The most consequential friendship of Coleridge’s life was with William Wordsworth, whom Coleridge regarded as the finer and more natural poet, and who – Bate argues – breathed life into Coleridge’s own concepts and ideas. The Prelude, Wordsworth’s great poem, began as the humble “Poem to Coleridge,” and can be read as one all-encompassing meditation on their lengthy dialogue as friends. But the same friendship that proved so inspirational to Wordsworth often stymied Coleridge, and it is here – in the discussions of Coleridge the poet – that Walter Jackson Bate the literary critic intersects most fruitfully with Bate the biographer. Bate believes that the more conversational poems for which Coleridge is justly praised – “Frost at Midnight,” “The Eolian Harp” and “This Lime-Tree Bower My Prison” – and which were so hugely influential on the direction of Wordsworth’s poetry, represented a kind of path of least resistance for the stymied Coleridge, who longed to write in the high, formal style of English epic poetry, from Shakespeare’s tragedies to Milton’s Paradise Lost.

More than any English poet of his time except Keats – perhaps more than any other poet of the last two centuries – Coleridge from the beginning looked back with almost overwhelming admiration to what the eighteenth century had called the “greater genres” – the epic and, above all, the tragic drama: poetry that could unite scope and depth, philosophical range and immediacy of detail, psychological insight and emotional suggestiveness of phrase and image.

But it was precisely his uncommon insights into these poets and poems, and the skill with which they were executed, that made writing in that tradition so difficult for him. How do you best Shakespeare in tragedy, or Milton in an English verse epic? Thus the “meditative mode, deliberately relaxed in manner, in which the poet, though speaking in the first person, stands aside and views things somewhat ab extra” proved attractive, offering a kind of reprieve from the incredible burdens of tradition. It’s a powerful argument, one that Bate developed further in his The Burden of the Past and the English Poet, and that was subsequently taken up, even more famously, by Harold Bloom in The Anxiety of Influence. Coleridge is an exemplary subject for this “anxiety of influence,” because he wrote very frequently about the dejection he felt in comparing himself with Wordsworth: “If I die, and the Booksellers will give you any Thing for my Life, be sure to say – ‘Wordsworth descended on him like the γνῶθι σεαυτόν [“Know Thyself”] from Heaven; by shewing to him what true Poetry was, he made him know, that he himself was no Poet.”

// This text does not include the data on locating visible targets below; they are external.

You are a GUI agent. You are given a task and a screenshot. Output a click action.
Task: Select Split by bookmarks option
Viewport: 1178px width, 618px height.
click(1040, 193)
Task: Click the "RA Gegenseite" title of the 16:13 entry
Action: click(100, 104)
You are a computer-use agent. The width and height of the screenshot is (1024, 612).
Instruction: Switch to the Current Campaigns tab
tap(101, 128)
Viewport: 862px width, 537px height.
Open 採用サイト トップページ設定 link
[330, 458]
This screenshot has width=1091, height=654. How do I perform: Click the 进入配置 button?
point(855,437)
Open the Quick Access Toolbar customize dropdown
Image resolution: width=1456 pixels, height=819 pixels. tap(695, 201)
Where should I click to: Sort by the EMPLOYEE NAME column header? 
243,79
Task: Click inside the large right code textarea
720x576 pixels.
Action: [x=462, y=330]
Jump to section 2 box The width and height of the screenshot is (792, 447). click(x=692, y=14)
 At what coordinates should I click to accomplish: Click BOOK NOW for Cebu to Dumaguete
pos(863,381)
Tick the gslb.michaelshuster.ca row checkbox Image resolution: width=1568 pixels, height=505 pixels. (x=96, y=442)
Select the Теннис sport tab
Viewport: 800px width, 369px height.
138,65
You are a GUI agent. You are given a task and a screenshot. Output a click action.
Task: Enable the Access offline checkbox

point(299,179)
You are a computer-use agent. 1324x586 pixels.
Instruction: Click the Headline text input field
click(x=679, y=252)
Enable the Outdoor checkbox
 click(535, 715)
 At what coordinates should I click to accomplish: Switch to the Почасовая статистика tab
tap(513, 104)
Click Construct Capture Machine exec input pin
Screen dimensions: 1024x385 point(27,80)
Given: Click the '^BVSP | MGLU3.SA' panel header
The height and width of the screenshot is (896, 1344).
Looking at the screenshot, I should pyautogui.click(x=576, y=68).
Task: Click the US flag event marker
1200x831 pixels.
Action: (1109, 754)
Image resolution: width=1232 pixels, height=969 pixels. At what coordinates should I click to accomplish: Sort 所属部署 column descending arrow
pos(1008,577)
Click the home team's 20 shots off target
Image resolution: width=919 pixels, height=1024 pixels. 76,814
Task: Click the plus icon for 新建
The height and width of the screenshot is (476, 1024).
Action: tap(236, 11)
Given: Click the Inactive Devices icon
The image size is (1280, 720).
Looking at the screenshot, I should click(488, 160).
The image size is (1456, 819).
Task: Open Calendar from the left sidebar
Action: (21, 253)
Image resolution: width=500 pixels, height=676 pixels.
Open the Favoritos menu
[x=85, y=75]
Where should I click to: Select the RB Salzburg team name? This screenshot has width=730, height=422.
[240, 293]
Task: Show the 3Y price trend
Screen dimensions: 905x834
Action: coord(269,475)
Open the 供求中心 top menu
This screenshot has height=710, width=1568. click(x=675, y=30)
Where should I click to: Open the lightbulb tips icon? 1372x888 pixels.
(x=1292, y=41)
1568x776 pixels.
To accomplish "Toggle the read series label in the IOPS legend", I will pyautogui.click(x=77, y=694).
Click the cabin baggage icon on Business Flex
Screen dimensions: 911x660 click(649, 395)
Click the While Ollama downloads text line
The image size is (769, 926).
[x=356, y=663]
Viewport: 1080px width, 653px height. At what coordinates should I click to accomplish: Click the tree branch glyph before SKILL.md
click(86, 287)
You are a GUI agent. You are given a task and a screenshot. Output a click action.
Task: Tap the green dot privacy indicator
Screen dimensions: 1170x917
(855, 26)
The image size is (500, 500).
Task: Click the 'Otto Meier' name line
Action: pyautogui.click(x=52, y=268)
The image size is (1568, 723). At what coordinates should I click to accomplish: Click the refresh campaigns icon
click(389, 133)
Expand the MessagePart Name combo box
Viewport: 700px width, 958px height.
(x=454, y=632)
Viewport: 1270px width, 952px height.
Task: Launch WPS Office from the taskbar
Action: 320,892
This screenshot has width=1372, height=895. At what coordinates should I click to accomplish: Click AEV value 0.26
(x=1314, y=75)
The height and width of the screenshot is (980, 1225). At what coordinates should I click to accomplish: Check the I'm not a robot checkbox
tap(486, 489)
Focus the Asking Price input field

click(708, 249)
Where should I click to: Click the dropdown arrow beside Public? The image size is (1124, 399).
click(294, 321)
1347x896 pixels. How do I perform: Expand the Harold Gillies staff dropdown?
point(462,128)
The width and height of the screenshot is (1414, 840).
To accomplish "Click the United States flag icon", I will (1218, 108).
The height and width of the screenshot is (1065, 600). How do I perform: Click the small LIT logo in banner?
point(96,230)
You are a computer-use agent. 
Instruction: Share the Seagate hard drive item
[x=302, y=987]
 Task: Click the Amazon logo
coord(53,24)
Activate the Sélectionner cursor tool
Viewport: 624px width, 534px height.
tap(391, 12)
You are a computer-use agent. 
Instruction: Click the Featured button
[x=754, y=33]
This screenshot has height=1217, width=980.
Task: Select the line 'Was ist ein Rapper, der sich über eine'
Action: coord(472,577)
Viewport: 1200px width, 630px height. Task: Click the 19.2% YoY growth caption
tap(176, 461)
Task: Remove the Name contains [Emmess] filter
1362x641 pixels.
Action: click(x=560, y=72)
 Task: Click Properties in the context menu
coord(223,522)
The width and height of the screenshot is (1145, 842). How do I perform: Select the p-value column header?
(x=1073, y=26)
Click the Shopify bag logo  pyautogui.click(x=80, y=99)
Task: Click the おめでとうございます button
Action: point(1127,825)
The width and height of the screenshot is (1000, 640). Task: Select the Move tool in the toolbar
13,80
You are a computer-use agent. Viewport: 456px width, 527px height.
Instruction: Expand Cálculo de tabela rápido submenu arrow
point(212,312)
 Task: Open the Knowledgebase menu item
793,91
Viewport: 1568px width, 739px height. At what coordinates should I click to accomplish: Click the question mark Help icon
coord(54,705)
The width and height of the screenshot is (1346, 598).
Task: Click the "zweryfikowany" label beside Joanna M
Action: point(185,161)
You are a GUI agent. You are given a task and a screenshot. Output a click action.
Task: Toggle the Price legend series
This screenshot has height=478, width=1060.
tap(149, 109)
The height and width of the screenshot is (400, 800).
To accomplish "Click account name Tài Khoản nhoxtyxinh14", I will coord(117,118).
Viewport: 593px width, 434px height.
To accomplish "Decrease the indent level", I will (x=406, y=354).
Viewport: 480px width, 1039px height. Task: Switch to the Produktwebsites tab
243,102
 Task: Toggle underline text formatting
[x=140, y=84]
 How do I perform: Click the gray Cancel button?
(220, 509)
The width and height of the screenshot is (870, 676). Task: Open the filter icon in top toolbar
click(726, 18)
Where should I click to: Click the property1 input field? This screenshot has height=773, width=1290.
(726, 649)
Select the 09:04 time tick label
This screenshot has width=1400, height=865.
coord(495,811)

In another, even more sorrowful letter, he would denounce his entire poetic enterprise: “I have abandoned it [poetry], being convinced that I never had the essentials of poetic Genius, & that I mistook a strong desire for original power.” Every aspiring poet, every hopeful writer, shares this exact fear, that desire and passion do not encompass talent or power, but the genius of Bate’s biography is that it demonstrates how terribly unreliable a narrator Coleridge could be.